The world around us does not make it easier, to be sure. Many of the different strains of “Christianity” that surround us have reduced the concept of God’s love to something relatively trivial. Performers in stadiums sing about Jesus as a worldly female pop star would sing about her current boyfriend, and worshippers in megachurches close their eyes, raise their hands, and sway from side to side, basking in the “glow” of “God’s love.”
But God’s love is rich and profound, and it defies such attempts to reduce it to mere human chemistry. In this life, we will likely never come to comprehend it fully—one of the great challenges of our entire lives is to grow in our understanding of the incomparable love for us possessed and expressed by the Father and the Son.
In fact, seen clearly, growing in our understanding of God’s love is part and parcel of growing toward eternal life. How so?
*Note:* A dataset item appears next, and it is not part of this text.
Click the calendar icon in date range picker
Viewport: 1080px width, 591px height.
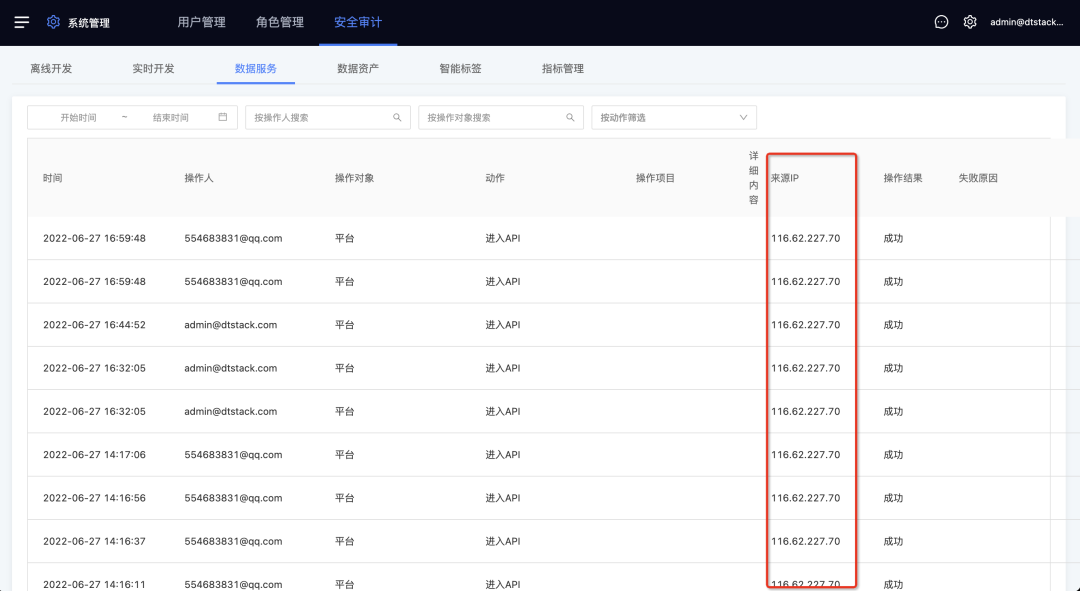click(x=223, y=117)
Jesus said in His prayer with His disciples on Passover evening, before His arrest and crucifixion, “This is eternal life, that they may know You, the only true God, and Jesus Christ whom You have sent” (John 17:3). And if knowing God is a fundamental aspect of attaining eternal life, then understanding Him means grappling with this fact: “He who does not love does not know God, for God is love” (1 John 4:8).
What a profound statement that is! “God is love.” It is hard for us to fathom as human beings that any one characteristic could be such a definitive part of our character that such a statement could be made of us. Yet love is so central—so fundamental, so integral—to who God is, what He does, and how He thinks, that the Bible can say, “God is love,” and it’s not an exaggeration; it’s fundamentally true.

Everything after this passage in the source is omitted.